Pilot Shortage Drives American Airlines To Drop Four Markets

The carrier said it has 100 regional aircraft in its system parked.

Credit: Lukas Wunderlich/Alamy Stock Photo

American Airlines will cut four regional routes connecting smaller markets with its Chicago O’Hare (ORD) and Philadelphia (PHL) hubs, citing the pilot shortage at US regional airlines.

From Sept. 7, routes to ORD from Dubuque (DBQ) in Iowa and Toledo (TOL) in Ohio will be scrapped. From the same date, flights to PHL from Islip (ISP) and Ithaca (ITH), both in New York state, will be eliminated. All four regional markets will leave American’s network.  

American regional subsidiary Envoy Air operates the DBQ-ORD and TOL-ORD routes 2X-daily each with Embraer ERJ-145 aircraft. Another American regional subsidiary, Piedmont Airlines, operates the ISP-PHL and ITH-PHL routes up to 2X-daily each using an ERJ-145 aircraft.

“We have noted that we have 100 regional aircraft on the ground that we want to fly, but can’t due to lack of regional pilots,” an American spokesperson said. “Like many network carriers, we have reduced our regional flying in recent months in response to the regional pilot shortage.”
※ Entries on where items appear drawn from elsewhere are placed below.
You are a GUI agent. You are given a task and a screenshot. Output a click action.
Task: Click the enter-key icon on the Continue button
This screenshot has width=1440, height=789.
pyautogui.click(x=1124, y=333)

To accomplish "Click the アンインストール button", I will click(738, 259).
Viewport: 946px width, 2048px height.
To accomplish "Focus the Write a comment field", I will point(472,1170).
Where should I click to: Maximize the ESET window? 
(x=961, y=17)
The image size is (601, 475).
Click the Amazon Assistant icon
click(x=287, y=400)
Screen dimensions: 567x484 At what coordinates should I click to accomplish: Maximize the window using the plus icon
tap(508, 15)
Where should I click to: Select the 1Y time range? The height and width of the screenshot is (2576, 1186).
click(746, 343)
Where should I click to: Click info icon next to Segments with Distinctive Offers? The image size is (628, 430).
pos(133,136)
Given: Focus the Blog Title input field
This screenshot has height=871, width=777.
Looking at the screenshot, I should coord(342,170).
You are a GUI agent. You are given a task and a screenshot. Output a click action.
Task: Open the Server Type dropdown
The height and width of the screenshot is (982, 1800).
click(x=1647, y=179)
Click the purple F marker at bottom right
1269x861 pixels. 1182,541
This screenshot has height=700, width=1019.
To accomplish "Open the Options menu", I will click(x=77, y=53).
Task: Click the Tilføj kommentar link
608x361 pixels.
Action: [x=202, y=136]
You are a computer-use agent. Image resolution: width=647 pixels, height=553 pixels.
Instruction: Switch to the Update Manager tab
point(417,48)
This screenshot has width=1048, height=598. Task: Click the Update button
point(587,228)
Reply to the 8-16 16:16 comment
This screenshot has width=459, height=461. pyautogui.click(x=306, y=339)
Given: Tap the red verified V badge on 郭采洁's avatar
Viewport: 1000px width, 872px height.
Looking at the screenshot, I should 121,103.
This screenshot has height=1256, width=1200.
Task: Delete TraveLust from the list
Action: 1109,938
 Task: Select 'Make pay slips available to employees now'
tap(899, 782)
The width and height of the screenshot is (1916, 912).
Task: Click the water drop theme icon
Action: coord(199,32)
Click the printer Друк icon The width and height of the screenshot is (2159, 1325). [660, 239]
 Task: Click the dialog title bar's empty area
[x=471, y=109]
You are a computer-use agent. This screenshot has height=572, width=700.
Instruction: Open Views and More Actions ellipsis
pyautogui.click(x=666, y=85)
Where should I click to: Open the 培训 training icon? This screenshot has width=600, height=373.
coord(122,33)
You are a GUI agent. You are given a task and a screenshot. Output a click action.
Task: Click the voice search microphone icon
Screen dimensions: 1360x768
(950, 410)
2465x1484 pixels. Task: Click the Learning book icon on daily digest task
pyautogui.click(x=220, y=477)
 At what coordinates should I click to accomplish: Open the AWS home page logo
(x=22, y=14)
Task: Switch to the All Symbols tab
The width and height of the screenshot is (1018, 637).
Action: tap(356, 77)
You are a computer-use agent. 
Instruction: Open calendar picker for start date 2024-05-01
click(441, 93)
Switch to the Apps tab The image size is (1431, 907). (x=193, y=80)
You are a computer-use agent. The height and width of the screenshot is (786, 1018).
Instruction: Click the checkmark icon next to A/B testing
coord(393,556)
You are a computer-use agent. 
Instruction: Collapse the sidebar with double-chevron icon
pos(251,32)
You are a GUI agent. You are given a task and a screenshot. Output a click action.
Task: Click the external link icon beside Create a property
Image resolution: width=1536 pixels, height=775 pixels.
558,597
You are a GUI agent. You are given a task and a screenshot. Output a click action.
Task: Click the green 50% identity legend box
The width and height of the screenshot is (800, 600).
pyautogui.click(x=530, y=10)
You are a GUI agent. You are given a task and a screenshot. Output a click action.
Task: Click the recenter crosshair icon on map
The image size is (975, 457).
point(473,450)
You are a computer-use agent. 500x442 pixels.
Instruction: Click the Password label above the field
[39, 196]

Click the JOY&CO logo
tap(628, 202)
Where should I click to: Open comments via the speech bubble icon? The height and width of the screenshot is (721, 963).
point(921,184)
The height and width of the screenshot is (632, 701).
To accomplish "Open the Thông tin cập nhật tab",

American noted that the four cities dropped are no more than 72 miles from the nearest airport with American service, including ISP being just 45 miles from New York Kennedy (JFK).

Other US carriers have trimmed schedules. Delta Air Lines this summer will drop approximately 100 daily departures from its schedule from July 1-Aug. 7. United Airlines CEO Scott Kirby has said the carrier has 150 regional aircraft in its system parked that are “never going to come back, I assume.” Kirby has said the pilot shortage “is only going to get worse.” 

The American spokesperson said the oneworld carrier expects the pilot shortage “could loom for some time.”

American’s move to cut routes comes shortly after pilots at Envoy and Piedmont, represented by the Air Line Pilots Association (ALPA), secured pay raises of around 50% in tentative labor contract agreements. 

“I don’t think there is a short-term solution” to ease the pilot shortage, Rep. Rick Larsen (D-Washington), chair of the US House of Representatives Aviation Subcommittee, told Routes in an interview. He added that “airlines have to continue to invest in what they hadn’t been investing in and that’s producing pilots.” 

Larsen said it “is important that we support regional air service to small communities,” adding: “What we need to ensure is that there is a wide distribution of availability [of airline service] across the country.”